> Work instructions
Please duplicate the passage of the river-fishing essay word for word, beginning at the words "Still, it might" and stopping after "don't say summer is over already!".

** Opening Provided passage block **

Home Before Dark

So there I was in the middle of a river, up to my netherparts in rushing cold water, scared to death I was going to fall. Getting wetter wasn’t my concern, I was hyperventilating because I was carrying two laptops in my backpack and started to think about telling my new employer that the company computer I’d just received had taken a dunk in a Vermont river… would that be worse than saying it had been stolen from the car we parked behind a building who-knows-where so we could fish the afternoon away on our last day in the Green Mountain State?

 

fording this river would have been better if we weren't in a hurry

fording this river would have been better if we weren’t in a hurry

At least the fish had been biting. I got three beautiful rainbow trout, and Mike got two that he kept (of course he kept fishing but threw back the rest). What a day, what a great decision to stop here to fish (no, I’m not telling where). Would we have regretted it if we hadn’t ended summer this way? Most definitely. Would we regret it when we didn’t get home until way past dark? Probably not.

Still, it might have been better to give some thought to the safest and best way of crossing a river with a backpack full of stuff I can’t afford to replace, rather than jumping in because it was going to be dark soon. As dusk settles earlier, summer memories glow warmer: those nights looking up at the stars, the long bike rides on days that lasted forever, diving in the ocean and listening to the foam hiss around us. Yet something primal lurks within most of us, triggering a need to be safe inside when the light fades and the day cools.

don't say summer is over already!

don’t say summer is over already!

** Closing Provided passage block **
** Opening Data block **

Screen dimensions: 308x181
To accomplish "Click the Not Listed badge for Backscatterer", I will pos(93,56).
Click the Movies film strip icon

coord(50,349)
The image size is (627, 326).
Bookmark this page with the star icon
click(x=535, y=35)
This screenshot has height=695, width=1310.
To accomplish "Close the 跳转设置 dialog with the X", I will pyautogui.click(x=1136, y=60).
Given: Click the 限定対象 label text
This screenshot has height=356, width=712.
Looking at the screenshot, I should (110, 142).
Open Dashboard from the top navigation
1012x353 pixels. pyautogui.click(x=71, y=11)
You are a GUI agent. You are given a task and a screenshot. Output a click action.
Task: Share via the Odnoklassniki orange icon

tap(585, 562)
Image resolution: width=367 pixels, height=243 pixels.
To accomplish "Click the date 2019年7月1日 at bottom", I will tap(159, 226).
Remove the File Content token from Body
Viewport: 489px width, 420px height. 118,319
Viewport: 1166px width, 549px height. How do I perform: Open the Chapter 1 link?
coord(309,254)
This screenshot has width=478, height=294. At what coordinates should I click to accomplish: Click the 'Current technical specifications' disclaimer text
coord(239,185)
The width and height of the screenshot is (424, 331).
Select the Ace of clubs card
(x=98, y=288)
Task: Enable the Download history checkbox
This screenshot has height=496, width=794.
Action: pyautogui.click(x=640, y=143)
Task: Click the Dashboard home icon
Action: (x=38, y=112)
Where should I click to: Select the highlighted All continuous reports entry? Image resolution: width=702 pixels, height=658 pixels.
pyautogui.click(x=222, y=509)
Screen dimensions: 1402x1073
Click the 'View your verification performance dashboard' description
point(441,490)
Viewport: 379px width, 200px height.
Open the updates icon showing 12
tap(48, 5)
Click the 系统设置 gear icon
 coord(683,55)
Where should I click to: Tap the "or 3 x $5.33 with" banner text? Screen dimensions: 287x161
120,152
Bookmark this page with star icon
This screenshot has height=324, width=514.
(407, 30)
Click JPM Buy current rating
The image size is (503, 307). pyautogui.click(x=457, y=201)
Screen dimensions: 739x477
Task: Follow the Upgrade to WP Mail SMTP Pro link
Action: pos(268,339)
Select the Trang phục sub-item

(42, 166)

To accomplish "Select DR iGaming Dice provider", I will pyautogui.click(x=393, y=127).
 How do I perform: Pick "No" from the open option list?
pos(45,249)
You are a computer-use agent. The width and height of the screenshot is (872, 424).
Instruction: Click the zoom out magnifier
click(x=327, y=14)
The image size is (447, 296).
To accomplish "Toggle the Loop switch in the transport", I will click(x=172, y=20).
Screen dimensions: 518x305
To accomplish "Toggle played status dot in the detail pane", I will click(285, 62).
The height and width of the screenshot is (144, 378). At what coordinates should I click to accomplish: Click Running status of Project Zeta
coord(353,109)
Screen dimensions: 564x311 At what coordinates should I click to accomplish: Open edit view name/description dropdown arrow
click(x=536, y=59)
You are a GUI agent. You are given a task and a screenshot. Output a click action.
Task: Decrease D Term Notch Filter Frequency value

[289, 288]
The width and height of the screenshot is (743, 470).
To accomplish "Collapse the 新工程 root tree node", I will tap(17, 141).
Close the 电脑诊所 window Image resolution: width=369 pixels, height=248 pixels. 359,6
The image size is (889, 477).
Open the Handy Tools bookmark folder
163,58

** Closing Data block **

> Solution to the exercise
Still, it might have been better to give some thought to the safest and best way of crossing a river with a backpack full of stuff I can’t afford to replace, rather than jumping in because it was going to be dark soon. As dusk settles earlier, summer memories glow warmer: those nights looking up at the stars, the long bike rides on days that lasted forever, diving in the ocean and listening to the foam hiss around us. Yet something primal lurks within most of us, triggering a need to be safe inside when the light fades and the day cools.

don't say summer is over already!